What does that mean?
JUROR NUMBER ELEVEN: Go home and think about
it.
THE COURT: No. I'll give you a 15-minute
break. We're going to be here until we finish
this. So you can go out, refresh yourself if
you need to, and reflect on your own thoughts,
but we're going to come back. If we don't
reach a decision at a reasonable time, we'll
send out and get you something to eat, okay?
We're going to be in recess for 15 minutes. .
. .
The court again recessed from 5:26 p.m. until 5:45 p.m., at
which time the jury resumed its deliberations. The court brought
the jury back into court at 6:17 p.m. After learning that the juryhad not reached a verdict, the court distributed menus to the
jurors from which to order dinner. The court also offered the
jurors an opportunity to make telephone calls. The foreperson
submitted a written question to the court. The jury resumed its
deliberations at 6:22 p.m., at which time the court read the
foreperson's note, which asked, May we have 15 minutes first,
prior to ordering? We are closer. The jury returned its verdict
at 6:35 p.m.
Defendant concedes that he offered no objection to the court's
instructions as required by N.C.R. App. P. 10(b)(2). Therefore,
this Court reviews only for plain error. See N.C.R. App. P.

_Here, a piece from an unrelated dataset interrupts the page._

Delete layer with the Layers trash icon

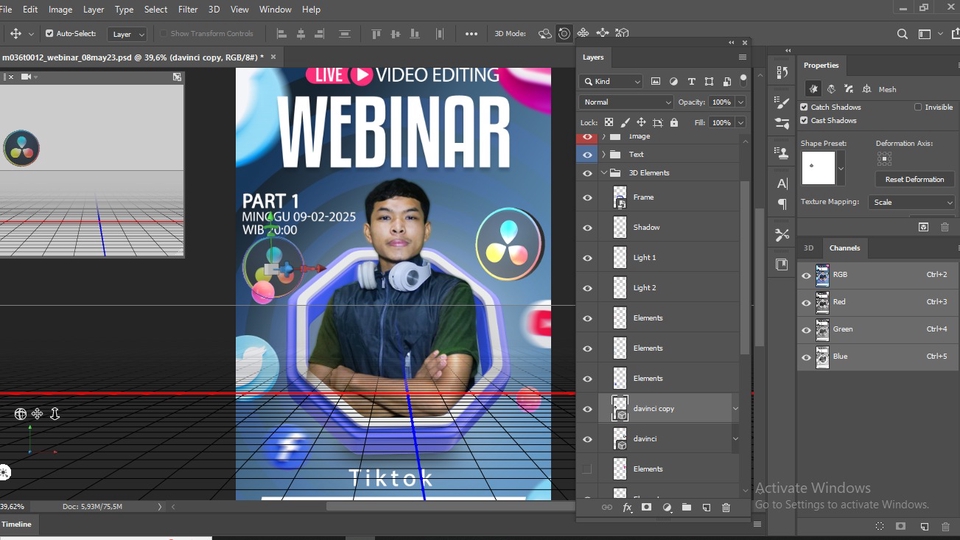726,508
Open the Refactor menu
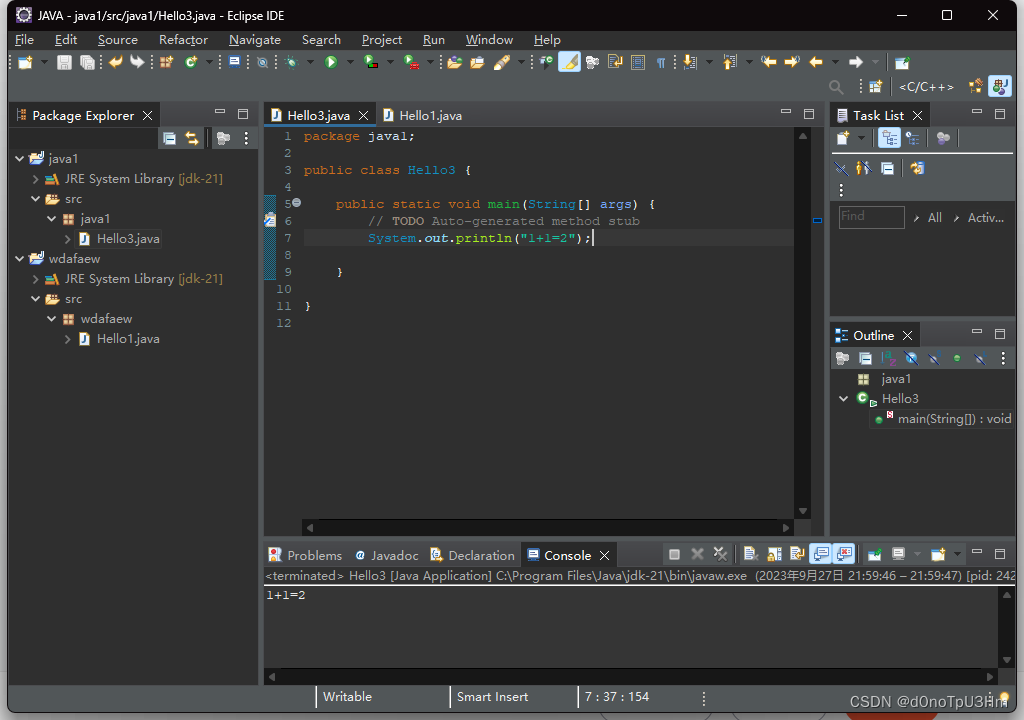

10(c)(4). Under the plain error standard, defendant must show a
reasonable probability that absent the erroneous instruction, a
jury would not have found him guilty of the offense charged.
State v. Raynor, 128 N.C. App. 244, 247, 495 S.E.2d 176, 178
(1998).
The trial court may not coerce the jury into rendering a
verdict or require or threaten to require the jury to deliberate
for an unreasonable length of time or for unreasonable intervals.

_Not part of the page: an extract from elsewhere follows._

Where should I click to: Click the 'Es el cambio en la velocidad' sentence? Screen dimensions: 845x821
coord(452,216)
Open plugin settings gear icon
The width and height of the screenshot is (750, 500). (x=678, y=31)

State v. Dexter, 151 N.C. App. 430, 433, 566 S.E.2d 493, 495-96,
aff'd per curiam, 356 N.C. 604, 572 S.E.2d 782 (2002) (quoting N.C.

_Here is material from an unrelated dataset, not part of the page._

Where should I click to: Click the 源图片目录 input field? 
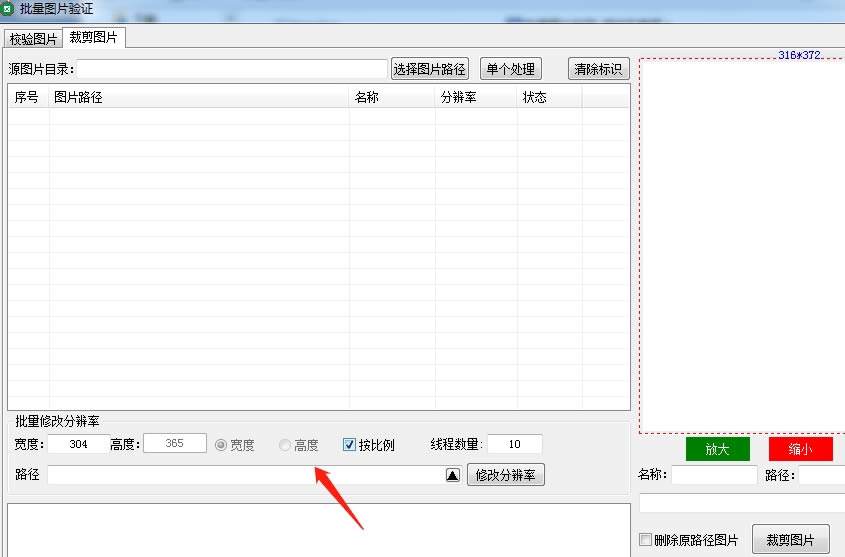pyautogui.click(x=232, y=69)
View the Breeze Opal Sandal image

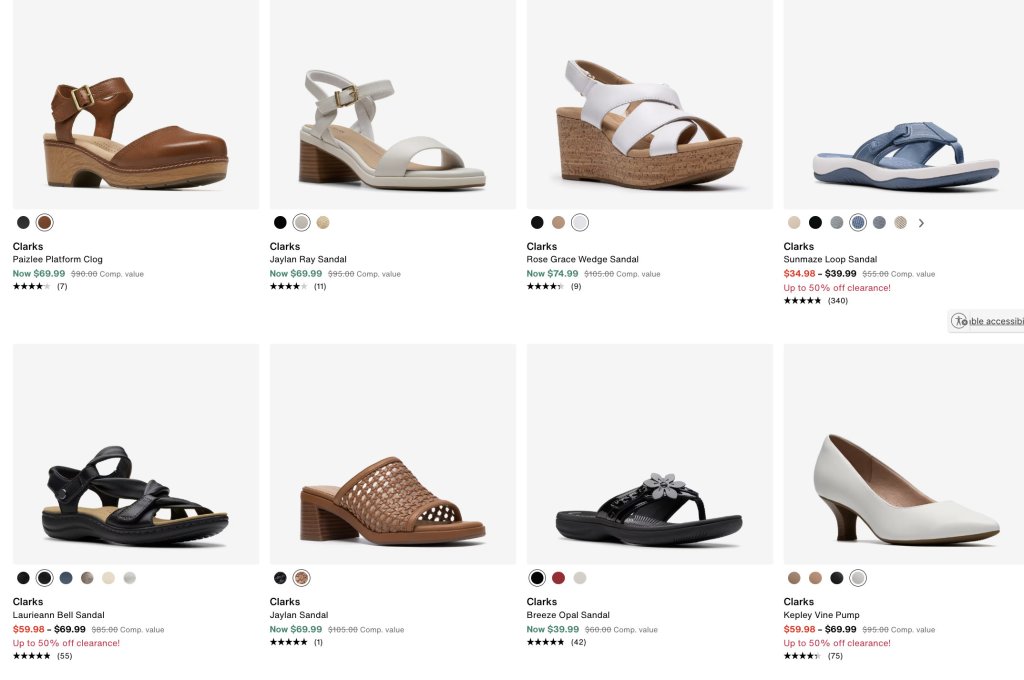click(650, 454)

Gen. Stat. § 15A-1235(c) (2001)). In reviewing defendant's claim
of a coerced verdict, this Court must examine the totality of the
circumstances as they existed at trial, including the following
factors:
whether the court conveyed an impression to
the jury that it was irritated with them fornot reaching a verdict, whether the court
intimated to the jury that it would hold them
until they reached a verdict, and whether the
court told the jury a retrial would burden the
court system if the jury did not reach a
verdict.
State v. Beaver, 322 N.C. 462, 464, 368 S.E.2d 607, 608 (1988).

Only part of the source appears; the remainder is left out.